Para o tucano, pesquisas que mostram sua desvantagem com relação à Dilma não significam que está perdendo: “Eleição não é futebol”.

O candidato à Presidência da República pelo PSDB José Serra comparou, na manhã desta sexta-feira (10/09) a relação de pedido e possível transferência de voto entre o presidente Lula e a candidata Dilma Rousseff à que existiu entre Paulo Maluf e Celso Pitta.

“(Dilma é) Alguém perto da inexistência em matéria política, inventada, não tem ideias próprias, com a máquina avassaladora em cima. Lula é mais forte que o PT. Dilma é muito mais fraca que o PT. Maluf e Pitta, mas não estou comparando, são pessoas diferentes… Mas é votar no candidato que de fato não vai governar. Se quiser, vai dar a maior briga”, afirmou.

As declarações foram dadas durante sabatina realizada pelo jornal “O Globo”, no Rio de Janeiro. De acordo com Serra, se Dilma se eleger presidente, Lula nunca mais teria chance de voltar a governar o país. “Lula só tem uma chance de ser candidato: eu ganhar.

Se Dilma ganhar, Lula não se elege deputado. (Não conseguir se eleger mais) Foi o que aconteceu com Maluf em São Paulo, com o Pitta. Só falta o Lula dizer não votem mais em mim se Dilma não governar bem. O único jeito de Lula ser candidato e ganhar é eu ganhar.”

O candidato tucano afirmou não acreditar que os eleitores brasileiros votem em um “envelope fechado”, referência à adversária, sobre a qual, segundo ele, não se conhecem as opiniões.
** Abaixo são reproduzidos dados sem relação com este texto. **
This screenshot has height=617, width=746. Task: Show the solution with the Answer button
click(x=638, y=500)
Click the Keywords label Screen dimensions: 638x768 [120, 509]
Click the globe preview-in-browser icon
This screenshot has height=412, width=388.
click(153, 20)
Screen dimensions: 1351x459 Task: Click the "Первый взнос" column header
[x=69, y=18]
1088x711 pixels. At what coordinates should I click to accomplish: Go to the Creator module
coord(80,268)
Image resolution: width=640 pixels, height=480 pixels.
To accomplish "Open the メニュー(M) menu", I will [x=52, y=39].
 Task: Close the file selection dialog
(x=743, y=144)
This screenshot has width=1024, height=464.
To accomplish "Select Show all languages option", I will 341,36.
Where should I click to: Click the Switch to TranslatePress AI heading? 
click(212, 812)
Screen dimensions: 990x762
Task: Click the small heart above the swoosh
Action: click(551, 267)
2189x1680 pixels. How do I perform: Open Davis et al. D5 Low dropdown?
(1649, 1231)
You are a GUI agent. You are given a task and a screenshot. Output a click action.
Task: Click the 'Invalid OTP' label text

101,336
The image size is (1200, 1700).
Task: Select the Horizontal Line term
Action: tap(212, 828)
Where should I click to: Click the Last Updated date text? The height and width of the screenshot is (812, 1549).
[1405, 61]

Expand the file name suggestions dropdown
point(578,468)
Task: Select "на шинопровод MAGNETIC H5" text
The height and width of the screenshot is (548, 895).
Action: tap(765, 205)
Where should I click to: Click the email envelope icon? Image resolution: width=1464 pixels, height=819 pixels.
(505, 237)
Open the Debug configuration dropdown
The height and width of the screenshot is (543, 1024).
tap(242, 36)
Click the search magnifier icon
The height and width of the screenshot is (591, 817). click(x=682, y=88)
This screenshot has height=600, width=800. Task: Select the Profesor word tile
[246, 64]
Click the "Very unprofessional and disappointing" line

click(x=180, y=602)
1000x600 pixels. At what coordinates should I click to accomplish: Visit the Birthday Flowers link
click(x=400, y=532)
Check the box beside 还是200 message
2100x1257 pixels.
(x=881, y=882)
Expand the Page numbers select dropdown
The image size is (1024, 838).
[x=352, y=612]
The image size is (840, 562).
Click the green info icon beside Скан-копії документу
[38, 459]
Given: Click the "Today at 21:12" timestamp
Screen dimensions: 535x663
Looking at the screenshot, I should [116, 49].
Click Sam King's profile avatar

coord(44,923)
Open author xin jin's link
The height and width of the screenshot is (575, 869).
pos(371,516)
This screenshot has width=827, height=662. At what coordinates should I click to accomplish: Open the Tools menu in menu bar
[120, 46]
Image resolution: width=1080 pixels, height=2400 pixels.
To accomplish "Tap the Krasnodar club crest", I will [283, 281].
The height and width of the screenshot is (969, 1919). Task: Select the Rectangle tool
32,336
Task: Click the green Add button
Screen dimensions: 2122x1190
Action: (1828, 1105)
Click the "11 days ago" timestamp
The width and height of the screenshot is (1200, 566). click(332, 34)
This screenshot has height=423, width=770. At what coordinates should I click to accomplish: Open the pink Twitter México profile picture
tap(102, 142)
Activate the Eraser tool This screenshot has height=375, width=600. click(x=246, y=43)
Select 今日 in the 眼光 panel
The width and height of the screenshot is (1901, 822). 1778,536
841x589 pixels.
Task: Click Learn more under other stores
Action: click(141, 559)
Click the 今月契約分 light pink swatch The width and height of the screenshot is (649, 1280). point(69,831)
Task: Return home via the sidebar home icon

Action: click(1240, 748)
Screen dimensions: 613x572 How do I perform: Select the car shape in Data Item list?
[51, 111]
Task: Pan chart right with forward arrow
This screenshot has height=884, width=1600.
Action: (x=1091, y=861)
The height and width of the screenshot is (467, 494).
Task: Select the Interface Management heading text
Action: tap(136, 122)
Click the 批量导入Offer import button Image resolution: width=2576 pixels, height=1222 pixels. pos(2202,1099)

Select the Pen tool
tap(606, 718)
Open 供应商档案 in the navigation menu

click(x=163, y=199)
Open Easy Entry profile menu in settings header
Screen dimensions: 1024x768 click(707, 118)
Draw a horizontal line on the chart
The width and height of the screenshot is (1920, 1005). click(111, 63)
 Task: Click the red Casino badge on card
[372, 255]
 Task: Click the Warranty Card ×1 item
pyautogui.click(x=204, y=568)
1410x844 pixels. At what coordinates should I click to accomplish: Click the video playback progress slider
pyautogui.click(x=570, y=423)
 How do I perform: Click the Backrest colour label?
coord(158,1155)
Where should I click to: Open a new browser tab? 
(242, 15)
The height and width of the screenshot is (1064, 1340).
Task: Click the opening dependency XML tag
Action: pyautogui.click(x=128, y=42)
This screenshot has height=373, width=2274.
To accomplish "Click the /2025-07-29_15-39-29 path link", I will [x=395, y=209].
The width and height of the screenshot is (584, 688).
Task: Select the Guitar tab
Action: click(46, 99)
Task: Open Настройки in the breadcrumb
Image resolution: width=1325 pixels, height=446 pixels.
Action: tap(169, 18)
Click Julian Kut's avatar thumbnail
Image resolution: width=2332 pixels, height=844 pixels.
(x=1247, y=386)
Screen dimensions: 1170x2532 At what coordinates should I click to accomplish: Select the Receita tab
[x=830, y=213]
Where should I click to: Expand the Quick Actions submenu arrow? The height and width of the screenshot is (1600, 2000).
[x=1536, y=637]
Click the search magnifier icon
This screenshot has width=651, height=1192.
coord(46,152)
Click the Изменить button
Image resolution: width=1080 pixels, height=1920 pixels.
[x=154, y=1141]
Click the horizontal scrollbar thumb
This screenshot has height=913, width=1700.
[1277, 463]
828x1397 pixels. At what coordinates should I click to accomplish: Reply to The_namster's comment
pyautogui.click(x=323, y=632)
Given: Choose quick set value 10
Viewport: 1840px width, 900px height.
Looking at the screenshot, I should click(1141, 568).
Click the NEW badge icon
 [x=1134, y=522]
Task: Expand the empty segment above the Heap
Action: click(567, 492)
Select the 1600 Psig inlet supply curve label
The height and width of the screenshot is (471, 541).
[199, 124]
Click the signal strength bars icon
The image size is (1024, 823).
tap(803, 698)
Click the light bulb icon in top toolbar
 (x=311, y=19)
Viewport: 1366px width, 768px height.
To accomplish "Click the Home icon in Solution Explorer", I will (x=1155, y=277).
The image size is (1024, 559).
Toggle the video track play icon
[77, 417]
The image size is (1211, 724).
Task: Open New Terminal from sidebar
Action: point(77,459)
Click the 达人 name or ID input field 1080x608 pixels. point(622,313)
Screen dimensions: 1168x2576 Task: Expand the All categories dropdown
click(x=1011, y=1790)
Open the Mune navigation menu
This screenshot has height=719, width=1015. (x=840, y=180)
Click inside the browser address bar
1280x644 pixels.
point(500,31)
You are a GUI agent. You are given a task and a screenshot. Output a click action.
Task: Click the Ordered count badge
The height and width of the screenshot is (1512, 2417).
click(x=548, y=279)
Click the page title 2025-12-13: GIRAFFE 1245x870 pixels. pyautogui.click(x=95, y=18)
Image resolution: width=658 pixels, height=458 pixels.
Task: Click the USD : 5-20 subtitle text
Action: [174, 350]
“O Brasil não vai eleger um envelope fechado, é demais isso, é uma temeridade. Alguém que de duas opções uma: ou não tem idéias ou as tem contraditórias. Que efetivamente é uma campanha terceirizada. As pessoas vão se dando conta, na reta final”, afirmou.

Segundo Serra, “o modelo Lula se esgotou

De acordo com Serra, “o modelo Lula se esgotou, talvez tenha percebido isso quando não quis ou não batalhou pela nova reeleição”. O candidato também disse que os resultados das pesquisas que mostram desvantagem do tucano no pleito, inclusive em São Paulo, onde foi governador, não significam que está perdendo. “Não estou perdendo. Não considero que estou perdendo. Eu fiquei distante de São Paulo. Eleição não é futebol. Eleição só tem um lance, no final”, afirmou.

Serra disse, ainda, que não vê erros na campanha, mas classificou de “passa-moleque” o que ex-cotado a vice de Serra, Osmar Dias, fez. “Eu nunca fiz ‘passa-moleque’ em regras, combina uma coisa e faz outra (…) Estava tudo combinado (com Osmar Dias) e, de repente…”, lembrou.

Para ele, o presidente Luiz Inácio Lula da Silva “está se candidatando” por meio de sua principal rival, a petista Dilma Rousseff. “O Lula é o patrono e é praticamente candidato de novo. O Lula está se candidatando através dela (Dilma)”, disse.

O tucano afirmou que nunca quis ser o candidato apoiado pelo presidente. “Nunca me passou a ideia de ser candidato do Lula nem por vontade própria, nem recíproca”, afirmou. Para ele, sua candidatura é a que “mais discute programas”.

Durante a entrevista, Serra reiterou o que disse em entrevista ao iG na semana passada, que em janeiro pediu ao presidente Luiz Inácio Lula da Silva que interviesse nos blogs ligados ao PT para que parassem com ataques contra sua filha, Verônica Serra. O presidente negou que tenha conversado com Serra sobre isso.